From Boarding Passes to Solar Systems Buzzfeed showcased more than 30 different wine labels that stand out on shelves across the globes. In some cases, the designers ascribed to the conventions outlined above, while others broke all the rules. Here are a few examples.
- Inkwell Wines' ink blot: Australia-based Inkwell Wines took a leaf out of Rorschach's book when designing its label. To some, the inkblot looks like a butterfly. To others, it resembles two people sharing a kiss. Inkwell's website describes the logo as "an expression of how each of us understands wine, music and art."
- R Wines' boarding pass: Consumers browsing the aisles often scour wine labels for information about age, country of origin, type and variety. R Wine made this process a little easier by integrating all of these details into a boarding pass format for its aptly named Boarding Pass Shiraz.
- Blossom Cava Sparkling Wine's bouquet of flowers: Blossom Cava's packaging plays off a simple but usually unacknowledged observation: The shape of an upside-down bottle of wine strongly resembles a bouquet of flowers.
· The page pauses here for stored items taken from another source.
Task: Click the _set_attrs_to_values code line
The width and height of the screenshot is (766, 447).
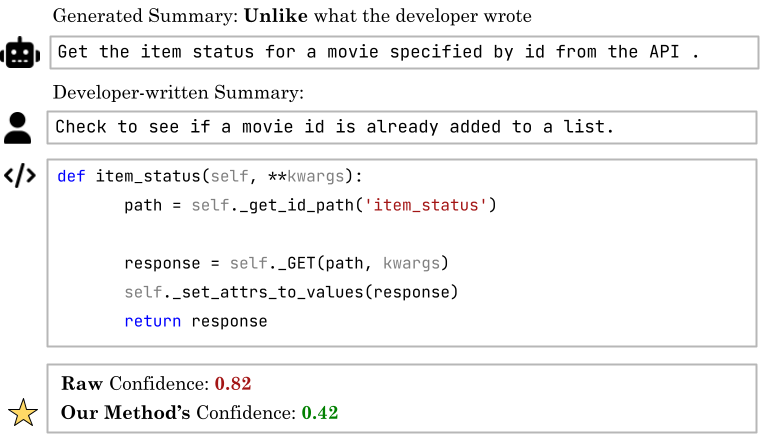Action: click(290, 292)
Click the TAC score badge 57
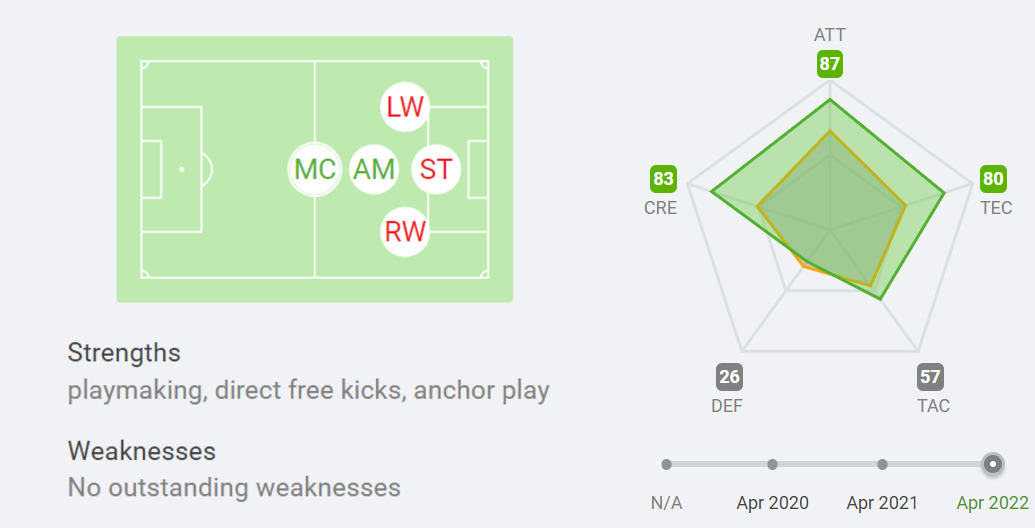Screen dimensions: 1035x528 (x=931, y=377)
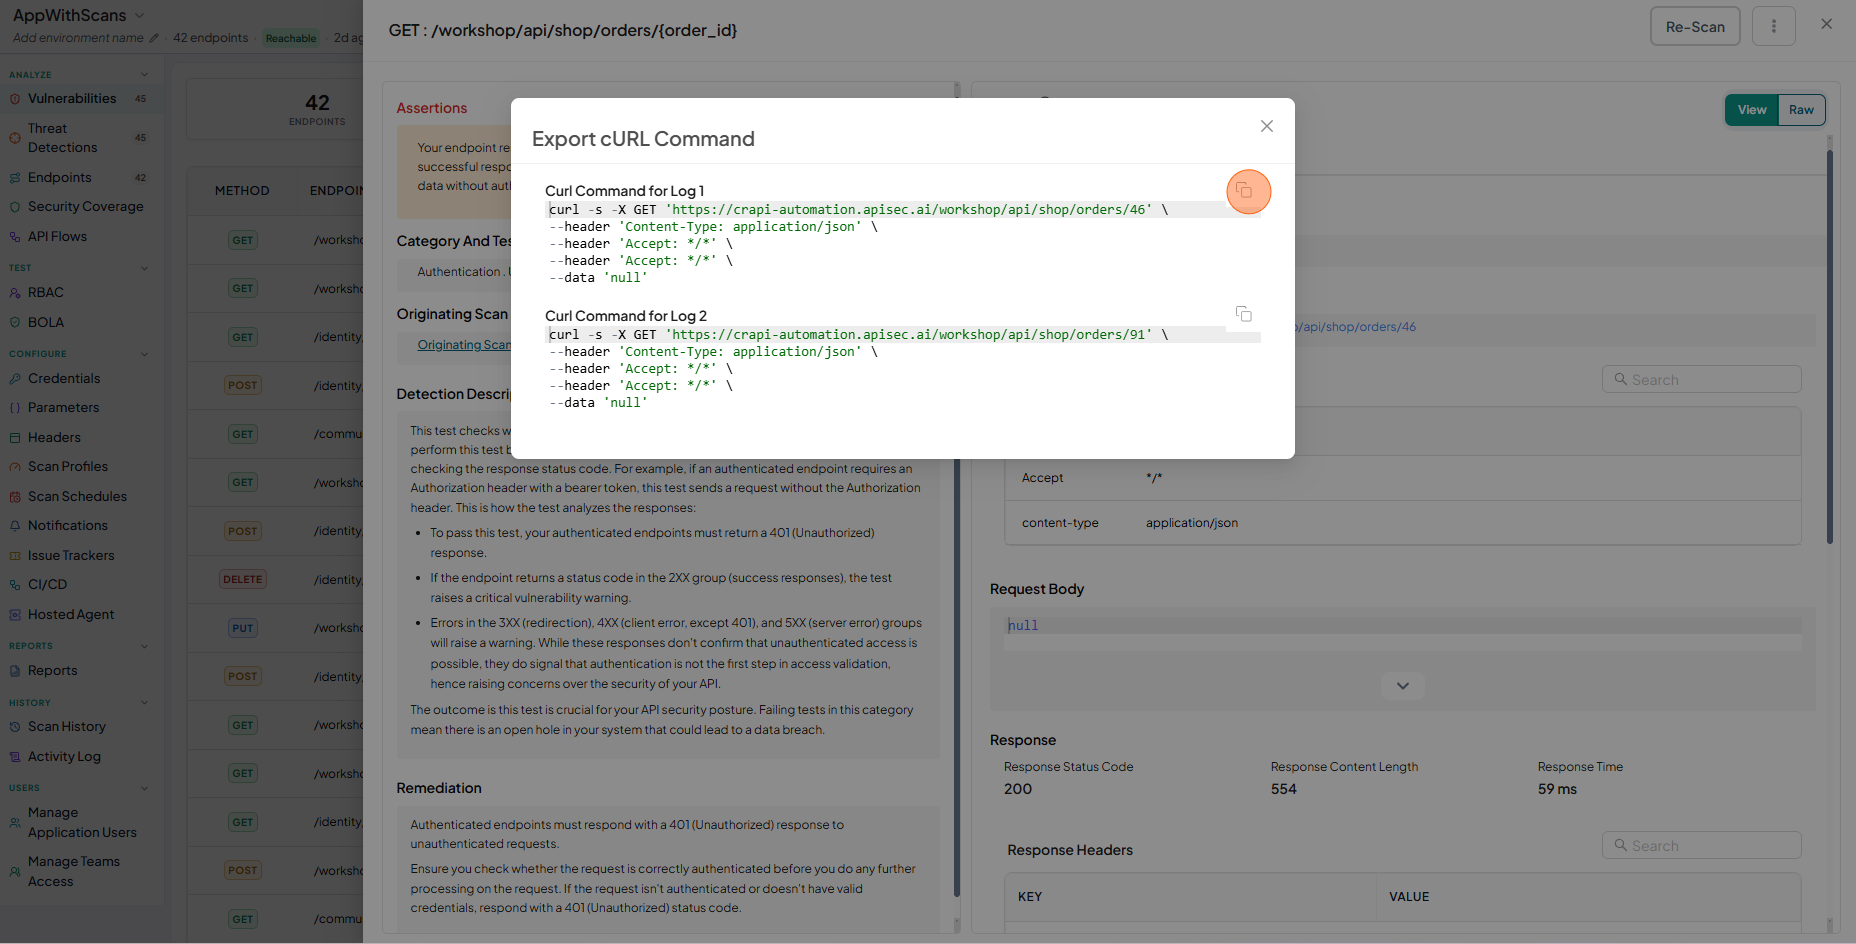Open the three-dot more options menu
Viewport: 1856px width, 944px height.
pyautogui.click(x=1774, y=26)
- Meteor Wines' solar system and Root: 1's root map: The label designers for White Fences Vineyard's Meteor Wines and Chilean offering Root: 1 took the brands' names literally by creating starscapes and root maps, respectively.
When it comes to wine label design, definitive dos and don'ts are few and far between, but one thing's for sure: A crisp, professional-looking label will make a positive impression.